A Macclesfield man has been jailed for stealing from vulnerable people to fund his gambling addiction.
Terence Joseph Oakes, 51, of Briarwood Avenue, appeared at Chester Crown Court where he was jailed for six years for stealing cash and bank cards.
At a sentencing hearing he was described by the prosecutor, Karl Scholz, as a man for whom ‘dishonesty was a way of life’ and a thief who ‘preyed only on the old and vulnerable’.
Oakes’s victims were aged 96, 81 and 72.
Oakes catalogue of crimes commenced on September 19, last yea, when he knocked on the door of a 96-year-old woman who lives alone in Macclesfield.
Mr Scholz said: “He told the woman that he had been sent by her daughter to check her back door, which the woman believed. He told her the door needed hinges and asked for £20 to buy them.”
After the woman brought her purse he asked for a cup of tea and took the purse containing £500 in cash and bank cards. After he left he used the bank cards to place two £30 bets at a nearby betting shop. A third attempt to use the card was declined.
On September 10 Oakes called at the Macclesfield home of an 81-year-old man, lying that he knew the man from a fishing club.
Mr Scholz said: “During the conversation he distracted the man and was able to steal his wallet, which contained £300, a bank card and a pension card which had the PIN number on. After Oakes left he attended the Post Office in Mill Street, Macclesfield, where he withdrew £130 from the victim’s pension account.”
A third Macclesfield victim was visited by Oakes on September 24. “He told the 72-year-old woman, who was ‘easily confused’, that he was the brother of a neighbour who had recently died.”
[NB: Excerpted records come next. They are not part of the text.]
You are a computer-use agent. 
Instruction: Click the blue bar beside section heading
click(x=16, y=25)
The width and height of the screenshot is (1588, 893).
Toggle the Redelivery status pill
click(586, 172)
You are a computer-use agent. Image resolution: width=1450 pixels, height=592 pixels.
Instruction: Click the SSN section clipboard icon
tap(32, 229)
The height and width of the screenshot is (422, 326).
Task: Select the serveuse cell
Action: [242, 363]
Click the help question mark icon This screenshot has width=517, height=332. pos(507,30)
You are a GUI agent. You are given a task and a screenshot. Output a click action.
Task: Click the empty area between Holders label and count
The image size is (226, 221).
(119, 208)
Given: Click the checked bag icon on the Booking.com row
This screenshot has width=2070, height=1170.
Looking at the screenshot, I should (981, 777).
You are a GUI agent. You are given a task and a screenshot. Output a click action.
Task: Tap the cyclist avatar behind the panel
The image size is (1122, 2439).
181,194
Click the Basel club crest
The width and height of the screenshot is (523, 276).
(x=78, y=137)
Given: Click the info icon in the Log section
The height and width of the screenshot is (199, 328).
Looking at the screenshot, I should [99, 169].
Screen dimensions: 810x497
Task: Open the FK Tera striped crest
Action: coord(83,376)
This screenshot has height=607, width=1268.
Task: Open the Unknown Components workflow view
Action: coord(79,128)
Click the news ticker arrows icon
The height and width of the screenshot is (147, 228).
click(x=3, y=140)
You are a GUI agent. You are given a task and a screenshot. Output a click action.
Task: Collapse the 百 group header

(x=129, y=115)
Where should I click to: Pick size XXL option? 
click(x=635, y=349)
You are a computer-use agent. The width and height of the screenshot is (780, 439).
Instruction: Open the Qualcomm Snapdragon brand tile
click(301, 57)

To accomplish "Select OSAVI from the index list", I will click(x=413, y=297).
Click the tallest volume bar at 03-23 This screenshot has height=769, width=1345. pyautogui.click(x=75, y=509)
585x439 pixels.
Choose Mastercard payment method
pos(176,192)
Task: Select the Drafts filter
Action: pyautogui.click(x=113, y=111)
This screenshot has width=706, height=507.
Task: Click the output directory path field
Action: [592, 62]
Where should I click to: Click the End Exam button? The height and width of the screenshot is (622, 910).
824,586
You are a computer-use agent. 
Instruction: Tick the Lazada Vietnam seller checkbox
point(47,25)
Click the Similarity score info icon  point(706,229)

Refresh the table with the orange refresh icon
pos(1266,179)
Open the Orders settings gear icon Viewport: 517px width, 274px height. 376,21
The court heard that Oakes convinced her to hand over £45 for a box of wine which he said he would purchase and £30 for some slates for her garden. He also took £5 for a ‘sympathy card’ for his alleged brother.
Oakes managed to convince the woman to hand over her bank card and PIN and over the next two days he withdrew £1,500 in cash from the Co-op on London Road. He had earlier pleaded guilty to two burglaries and five counts of theft and was arrested by police who saw him on CCTV withdrawing the cash.
He also left DNA on a teacup at one of the houses.